Sparse autoencoders SAEs and cross layer transcoders CLTs have recently been used to decode the activation vectors in large language models into more interpretable features. Analyses have been performed by Goodfire, Anthropic, DeepMind, and OpenAI. BluelightAI has constructed CLT features for the Qwen3 family, specifically Qwen3-0.6B Base and Qwen3-1.7B Base, which are made available for exploration and discovery here. In addition to the construction of the features themselves, we enable the use of topological data analysis (TDA) methods for improved interaction and analysis of the constructed features.
We have found anecdotally that it is easier to find clearer and more conceptually abstract features in the CLT features we construct than what we have observed in other analyses.
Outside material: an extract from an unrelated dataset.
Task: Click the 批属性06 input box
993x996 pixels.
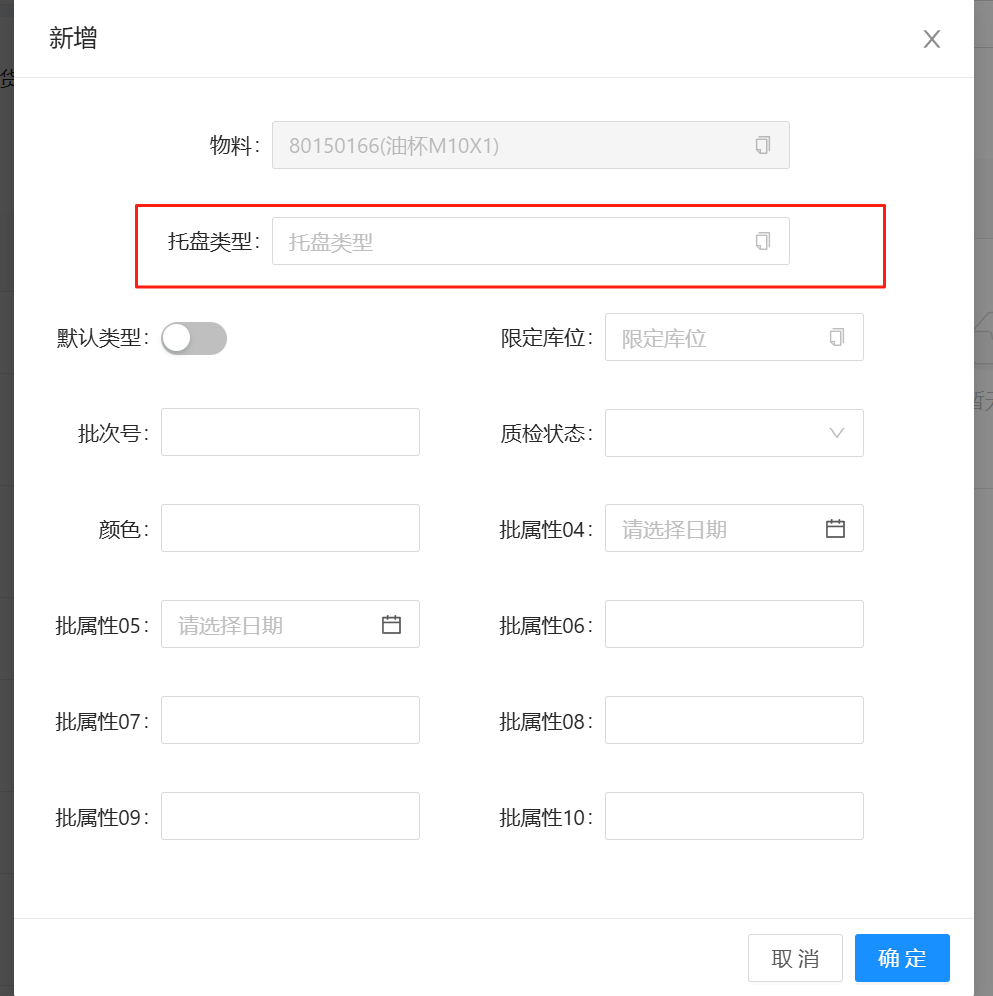Action: [x=734, y=624]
Here are a couple of examples from Qwen3-1.7B-Base:
Layer 20, feature 847: Meta-level judgment of conceptual or interpretive phrases, often with strong evaluative language. It fires on text that evaluates how something is classified, framed, or interpreted, especially when it says that a commonly used label or interpretation is wrong.
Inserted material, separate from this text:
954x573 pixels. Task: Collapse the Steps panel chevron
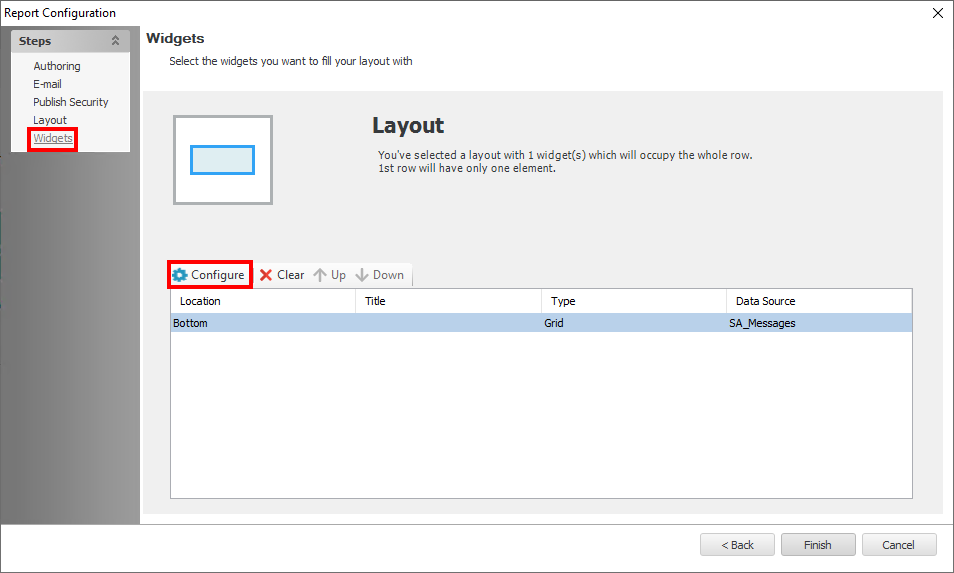[115, 41]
Layer 20, feature 179: Fires on phrases about criteria or conditions that must be fulfilled, and is multilingual.
In addition, a number of features are preferentially highly active on the CLTs and show high activation for concepts specifically isolated to stop words and punctuation, as was observed in this analysis.
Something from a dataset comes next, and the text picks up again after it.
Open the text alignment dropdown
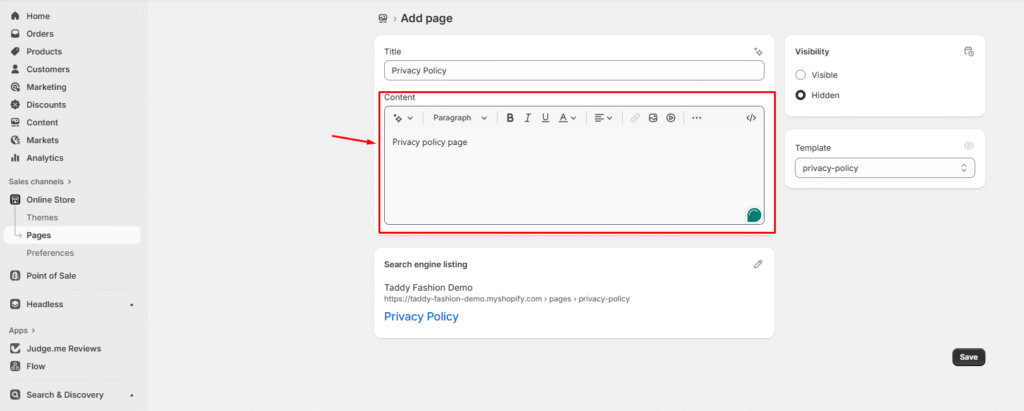 tap(602, 118)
Topological data analysis methods are used to enable the identification and analysis of groups of features. Even though the CLT features we construct are often meaningful by themselves, it is certainly the case that ideas and concepts will be more precisely identified by groups of features. TDA enables the determination of groups of features that are close in a similarity measure through a visual interface.
Here is an illustration of the interface. Each node in the graph corresponds to a group of features, so groups of nodes also correspond to groups of features. The circled group is at least partially explained by the phrases on the right.
We also believe that TDA can be used effectively as a tool for circuit-tracing in LLMs. Circuit tracing is now very much a manual procedure that selects individual features and looks at individual features in subsequent layers that they connect to. Connections between groups are something one would very much like to analyze, and we will return to that in a future post.